The easing being implemented at a time where new cases are spiking sends a strong signal that China is finally moving towards a growth friendly stance and commodities responded accordingly. The industrial metal sector headed for its best two-week performance since March, leading to a +12% rally being led by copper – which surged higher to threaten the sell-into-rallies mentality that has prevailed for many months now.

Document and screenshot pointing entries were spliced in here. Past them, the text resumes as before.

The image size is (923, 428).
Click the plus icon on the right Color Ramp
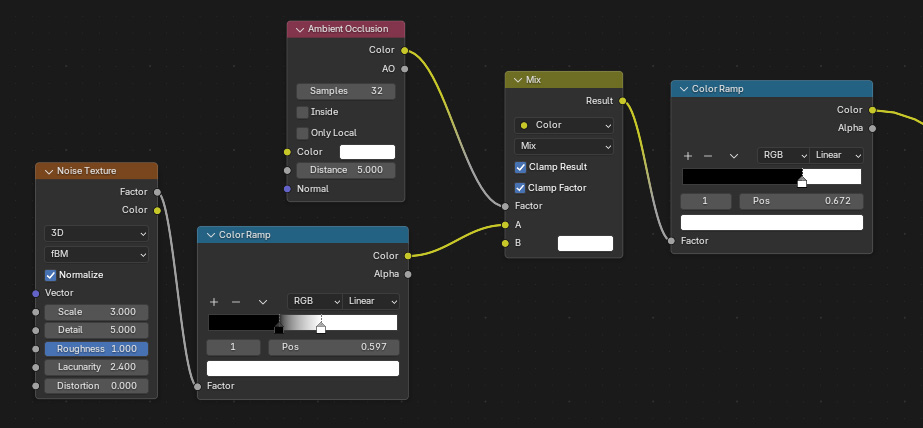click(688, 156)
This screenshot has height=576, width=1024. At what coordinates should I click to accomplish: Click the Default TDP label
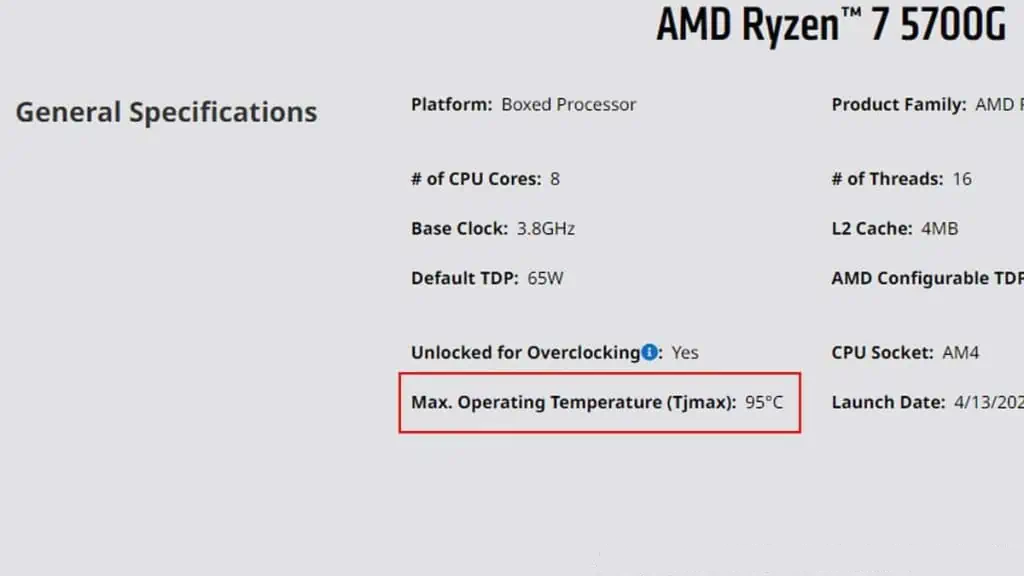coord(464,278)
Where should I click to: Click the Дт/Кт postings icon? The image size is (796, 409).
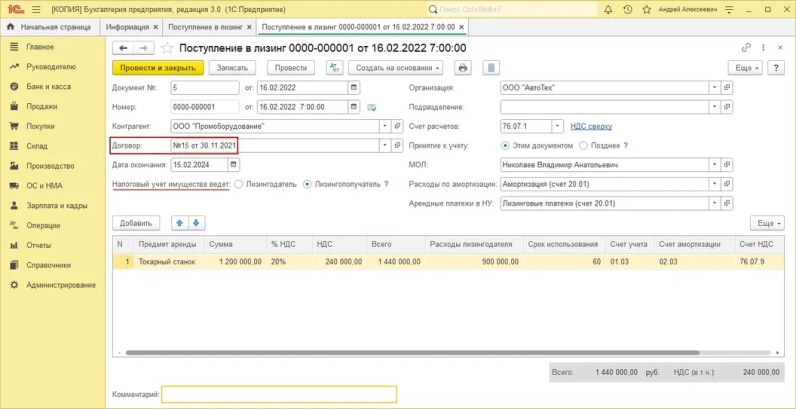click(335, 67)
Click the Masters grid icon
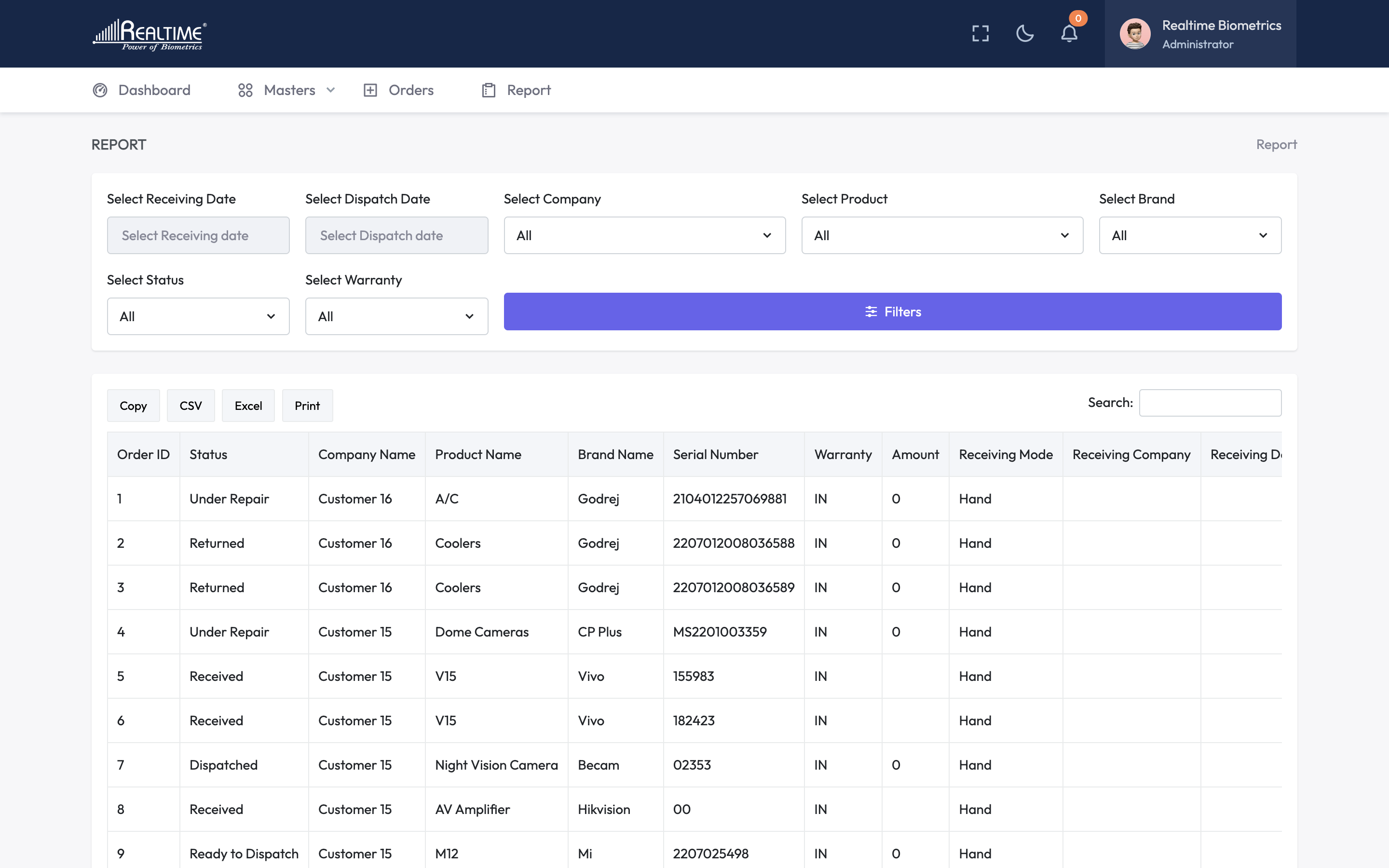The width and height of the screenshot is (1389, 868). point(245,90)
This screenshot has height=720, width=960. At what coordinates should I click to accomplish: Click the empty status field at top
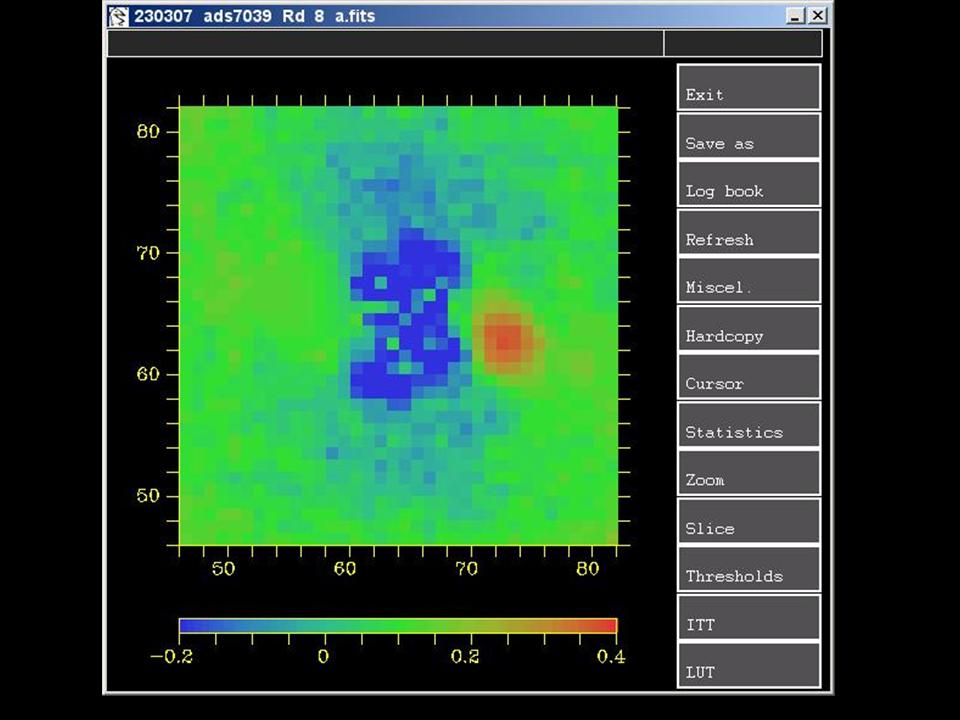click(385, 43)
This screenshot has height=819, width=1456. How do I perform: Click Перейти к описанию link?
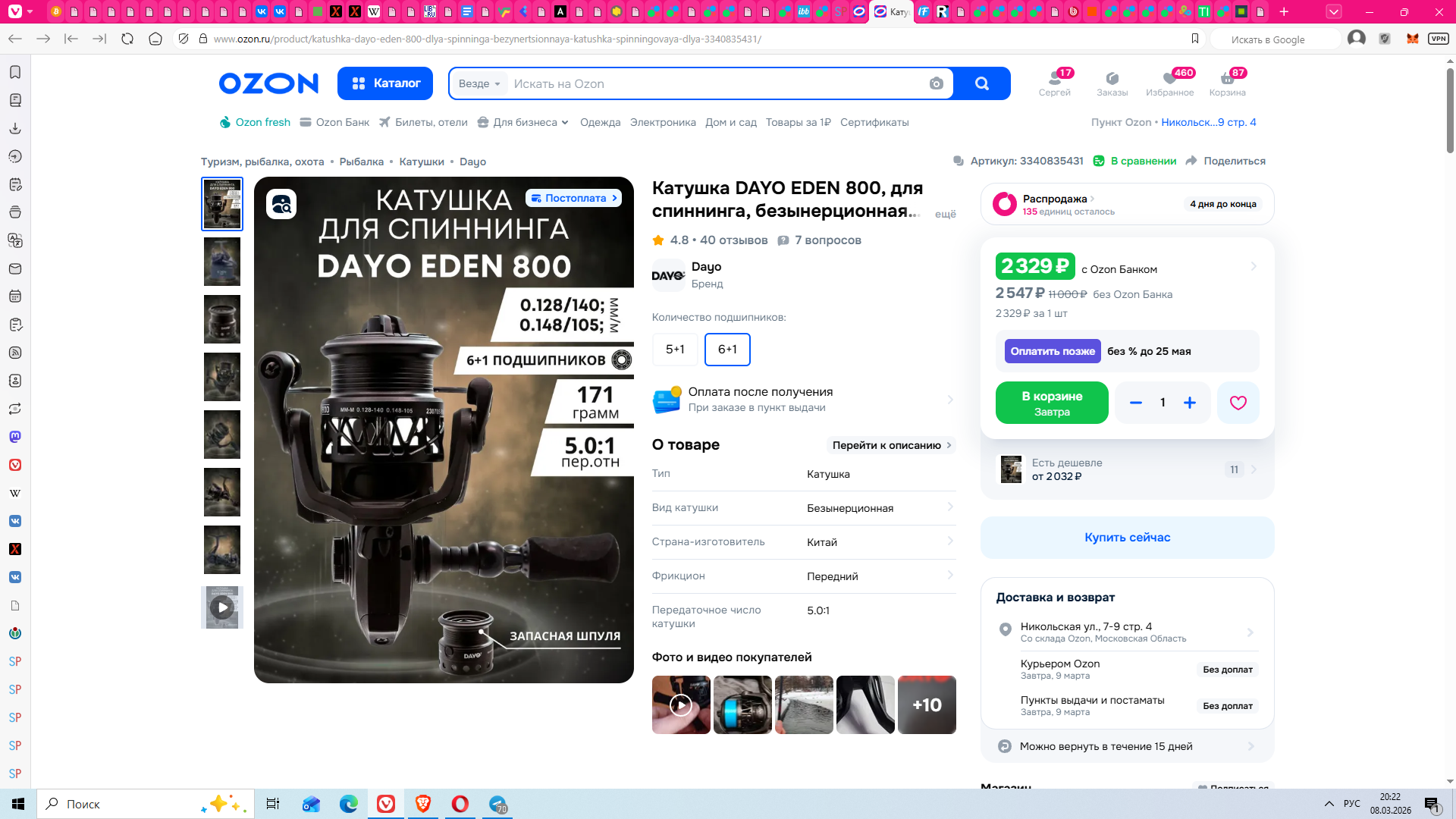pos(890,445)
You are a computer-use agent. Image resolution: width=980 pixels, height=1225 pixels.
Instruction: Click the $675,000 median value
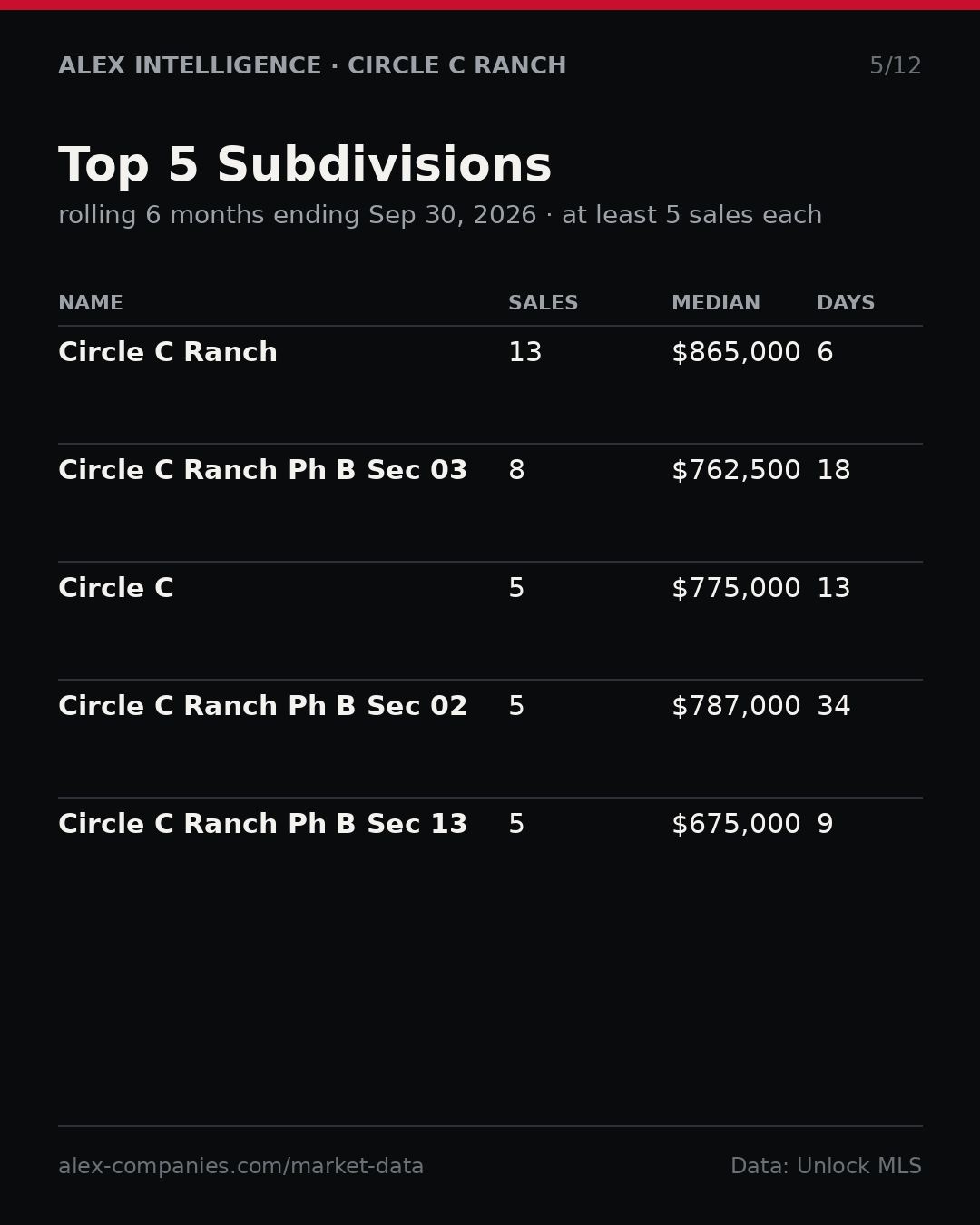736,825
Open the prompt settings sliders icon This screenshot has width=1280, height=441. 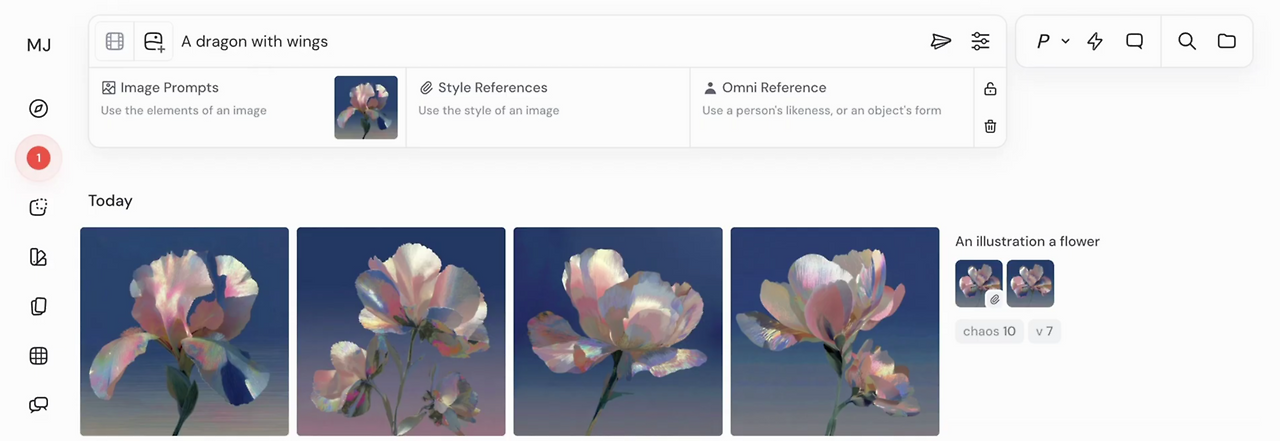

As per the performance table above, it has generally been a strong start to November for the commodity sector. Industrial and precious metals leading from the front while the grains sector, despite the softer dollar, trades lower. The main driver of the weakness being wheat, which saw prices slump in Chicago and Paris as expectations of higher world supplies weighing on the market. The U.S. Department of Agriculture, in its monthly supply-demand report (the World Agricultural Supply and Demand Estimates), saw world wheat stocks at 268 million tons, up slightly from its October outlook of 268 million tons and higher than analysts forecast for a small decline to 266.5 million tons. In addition, wheat prices were also pressured by the news Russia had ordered its troops out Kherson, potentially improving the prospect for an extension to the current Ukrainian safe corridor agreement once the existing one expires on November 19.
Gold breaks higher to signal a long-awaited reversal
Gold is heading for its biggest weekly gain since March after the weaker-than-expected CPI print gave metals, including silver, a major boost from the subsequent drop in yields and the dollar. The yellow metal traded up 7% during the past two weeks after once again finding support in the $1615 area, now a triple bottom. Whether the break above resistance-turned-support at $1735 now signals a change in the trading behaviour among speculators from sell-into-strength to buy-on-weakness remains to be seen.
Supporting the underlying improvement in sentiment was the recent published Gold Demand Trends Q3 2022 update from the World Gold Council. The update outlined how central bank demand, despite seeing gold slump by 8%, reached a quarterly record of nearly 400 tons, thereby offsetting a 227 tons outflow from bullion-backed ETFs. Overall, the year-to-date demand increased 18% versus the same period in 2021, signalling a return to pre-pandemic levels.
Overall, we maintain our long-held bullish view. This is primarily driven by expectations of a major repricing when the market realises long-term inflation will settle at a higher level than the sub 3% currently being priced in. ETF investors – net sellers for months - and speculators in the futures market (having traded the market with a negative bias) now hold the key that could unlock further gains. Without support from these important segments of the market, gold and silver will continue to find most of the directional inspiration from movements in Treasury yields and the dollar. Expect some consolidation and potentially a recheck of support at $1735 with resistance at $1765 and $1789.